The ideal car, according to the ranking’s methodology, would have “a fossil-free supply chain and the lowest possible negative impact on human health, biodiversity and resource depletion, and ecosystem resilience,” while also respecting the rights of workers, Indigenous peoples, and local communities.
The world’s largest seller of cars, Toyota, ranked low on the list, dragged down in particular by its sustained lobbying campaigns against climate legislation. The car company has lagged behind competitors in committing to phase out gasoline vehicles, though that operational fact is less relevant to this list primarily focused on supply chains.
Mercedes-Benz, meanwhile, ranked highest based on a combination of its environmental commitments and human rights scores. The German car maker has invested in zero-carbon steel maker H2 Green Steel (steel production, particularly from coal-fired blast furnaces, is responsible for a staggering 8% of all of humanity’s emissions). The company is also requiring all its components suppliers to be carbon neutral by 2039.
Ford was the highest ranked American company on the list, coming in second, thanks to a high score in “human rights and responsible sourcing.” A report linking aluminum Ford uses to a refinery in Brazil that’s been alleged to have sickened thousands of people, published by Bloomberg last month, however, wasn’t included in this year’s analysis because the information came after a cutoff date of Aug. 1, 2022, but will be factored into next year’s report, according to the study authors.
Notable too was the placement of pure-play EV makers like Tesla on the list—the U.S. based automaker ranked 9th. Despite tending to have more helpful lobbying engagement on climate than companies that still make gasoline vehicles, they didn’t tend to have better metrics in terms of supply chain ethics and environmental impacts. Tesla, for instance, ranked poorly with respect to environmental impacts from sourcing its materials.

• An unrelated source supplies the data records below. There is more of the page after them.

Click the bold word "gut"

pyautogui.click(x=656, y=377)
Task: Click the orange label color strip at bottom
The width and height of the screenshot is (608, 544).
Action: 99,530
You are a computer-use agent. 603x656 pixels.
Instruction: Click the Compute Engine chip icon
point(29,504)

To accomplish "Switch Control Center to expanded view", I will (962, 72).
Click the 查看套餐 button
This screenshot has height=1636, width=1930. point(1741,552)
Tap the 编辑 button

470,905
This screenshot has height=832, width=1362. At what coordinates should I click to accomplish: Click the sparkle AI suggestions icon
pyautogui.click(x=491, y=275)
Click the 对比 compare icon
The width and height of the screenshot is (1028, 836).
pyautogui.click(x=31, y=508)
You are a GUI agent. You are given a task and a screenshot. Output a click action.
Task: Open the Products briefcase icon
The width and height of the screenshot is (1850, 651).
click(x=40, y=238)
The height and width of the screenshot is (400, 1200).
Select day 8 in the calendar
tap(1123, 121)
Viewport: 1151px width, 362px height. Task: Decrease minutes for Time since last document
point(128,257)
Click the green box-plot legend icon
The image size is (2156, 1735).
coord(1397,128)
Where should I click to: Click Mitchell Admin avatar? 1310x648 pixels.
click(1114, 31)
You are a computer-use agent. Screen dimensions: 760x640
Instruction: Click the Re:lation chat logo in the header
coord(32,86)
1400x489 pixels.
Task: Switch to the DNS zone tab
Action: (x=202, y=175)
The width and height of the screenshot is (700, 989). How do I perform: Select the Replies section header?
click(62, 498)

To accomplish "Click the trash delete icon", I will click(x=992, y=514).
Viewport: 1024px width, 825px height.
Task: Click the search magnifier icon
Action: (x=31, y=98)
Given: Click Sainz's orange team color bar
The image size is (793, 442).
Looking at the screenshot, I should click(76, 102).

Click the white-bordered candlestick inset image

And as a group, Asian automakers, from Chinese EV-maker BYD to Kia in South Korea and Mitsubishi in Japan, tended to score poorly, a fact that may have to do with an insular corporate culture, which gives the public little opportunity to see what they are doing and how they can improve, and consequently offers little public information to go off of in the rankings. “It’s a business norm,” says Conor Constable, a stewardship manager at PIRC, which conducted the research for the rankings. “Disclosure tends to be less in Asian companies in particular.”